▶ [Alıntılanan Metin]
§ §

Türkiye’nin elbette bir gündemi var.. Terörle mücadele, dış politika, enerji, ekonomi her neyse...
Ama bu gündelik siyasetin konusu olan her ne varsa bir yandan devam ederken, hükümet modeli değişikliği ile ilgili süreç de işliyor..
Çok önemli bir gelişme olmadığı taktirde, bu sonbahar bambaşka bir Türkiye olacak karşımızda..
Bu ‘bambaşka’ ifadesini, her açıdan, farklı parametreleri de göz önünde bulundurarak kullandım..
Her ne gelişme olursa olsun, politik sonuçlarının olağanüstü olacağını öngörebiliyoruz..
Ne olur?
Değerli dostlar, içinde bulunduğumuz disiplinin sürdürülebilir olmadığının herkes farkında..
4 Mayıs sürecinin kaçınılmaz sonucu başkanlık sisteminin yerleşmesi olacak..
Buna farklı başlıklar altında ara çözümler üretmeye de gerek yok..
Partili Cumhurbaşkanlığı, yarı başkanlık vesaire gibi..
O söylenenler, zaten şu anki de-facto sistemin bile çok çok gerisinde..
Yapılması gereken tek bir hamleyle, Anayasa’daki ilgili maddeleri değiştirerek sistem değişikliğini kalıcı hale getirmek..
Elbette ideal olan yeni bir Anayasa ile dönüşümü taçlandırmak olmalı..
Ama açık söylemek gerekirse, ‘Başkanlık sistemi’ni getirecek olan tadilat daha kolay çıkabilecekse bu meclisten, öncelikli olarak ona enerji harcanması daha doğru olacaktır..
İki başlılıktan ülkeyi kurtaracak olan değişikliği halledelim, vaat edilen köklü anayasa reformu için çalışacak daha çok vaktimiz olacak önümüzde..
Rusya da adım atıyor!
Türkiye Rusya arasındaki gerilimde son düzlüğe girdiğimiz açıkça görülüyor..

§ §

▶ [Veri Bölümü]
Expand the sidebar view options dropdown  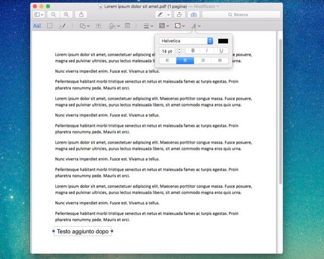click(39, 15)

§ §

▶ [Çalışılacak Görevler]
A) Alıntılanan metinde "Ama açık söylemek gerekirse" sözleriyle başlayan paragrafı, ana bilgisini koruyarak tek ve daha kısa bir cümleyle yeniden yazınız.
B) Alıntılanan metinde Türkiye'nin gündemine ait olarak sayılan konuların tamamını madde madde yazınız.
C) Alıntılanan metne göre 4 Mayıs sürecinin kaçınılmaz sonucu ne olacaktır?
Materyal, görevlerin yerine getirilmesi için gerekli değildir.

▶ [Alıştırma Cevapları]
A) Başkanlık sistemini getirecek tadilat bu meclisten daha kolay çıkabilecekse, öncelikle ona enerji harcanması daha doğru olacaktır.

B)
- Terörle mücadele
- Dış politika
- Enerji
- Ekonomi

C) Başkanlık sisteminin yerleşmesi.